• Extract to read:
####################
15. Are short-term reserves held for less than the permanent loan term considered part of the developer fee for projects seeking only Federal and State tax credits from DCA (and not a HOME loan)? No. Due to the fact that DCA's asset management operation is not equipped to monitor loan and partnership agreements to which it is not a party for lending purposes (and would therefore be able to track such reserves and fee payments), such short-term reserves would not be required to be considered part of the developer fee, nor would they be subject to the 15% developer fee limit.
16. Can an experienced developer assist an inexperienced nonprofit developer by entering into either a partnership agreement or a consulting arrangement in order to meet the experience requirements in Appendix I, Section 18 of the Plan? Yes. An experienced developer (for-profit or nonprofit) may assist an inexperienced nonprofit developer (or owner, or manager) by entering into a partnership agreement or a consulting arrangement in order to meet those requirements. Bear in mind that, in accordance with Sections 7 and 9 of the Core Plan the resulting application must be eligible for the nonprofit setaside for Federal and State tax credits, or the CHDO setaside for HOME funding, if the "assisting" organization desires for the subject application to not be counted against its funding limit.
####################
• What is required: Please copy the stretch of the tax credit Q&A above from "15. Are short-term" through "developer fee limit." word for word.

• Collected material:
####################
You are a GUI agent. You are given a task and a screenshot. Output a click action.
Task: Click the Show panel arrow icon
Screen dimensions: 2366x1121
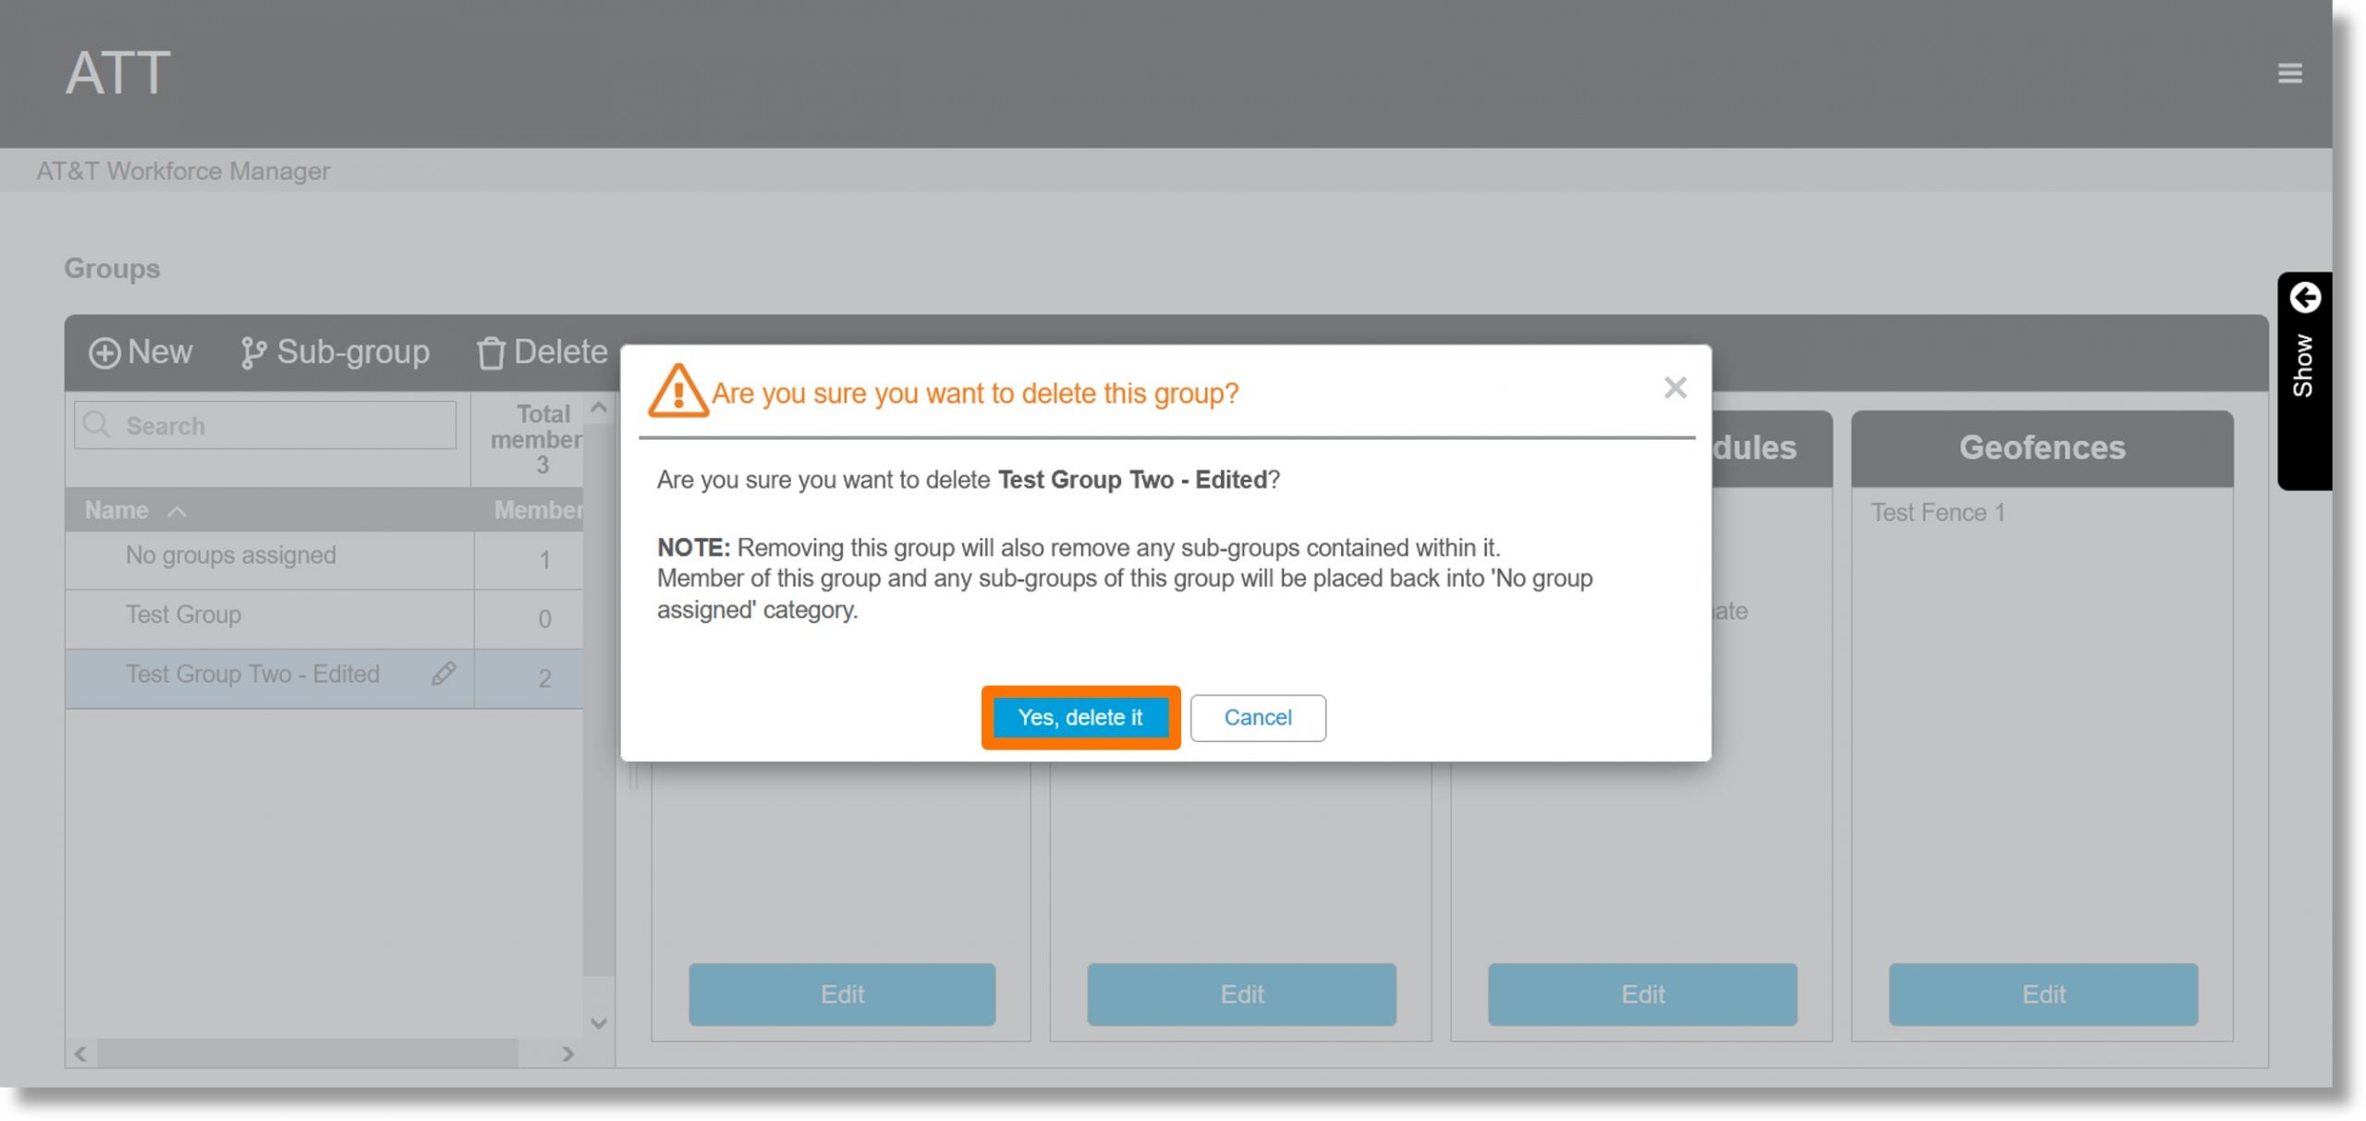[x=2306, y=299]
####################
• Completed exercise:
15. Are short-term reserves held for less than the permanent loan term considered part of the developer fee for projects seeking only Federal and State tax credits from DCA (and not a HOME loan)? No. Due to the fact that DCA's asset management operation is not equipped to monitor loan and partnership agreements to which it is not a party for lending purposes (and would therefore be able to track such reserves and fee payments), such short-term reserves would not be required to be considered part of the developer fee, nor would they be subject to the 15% developer fee limit.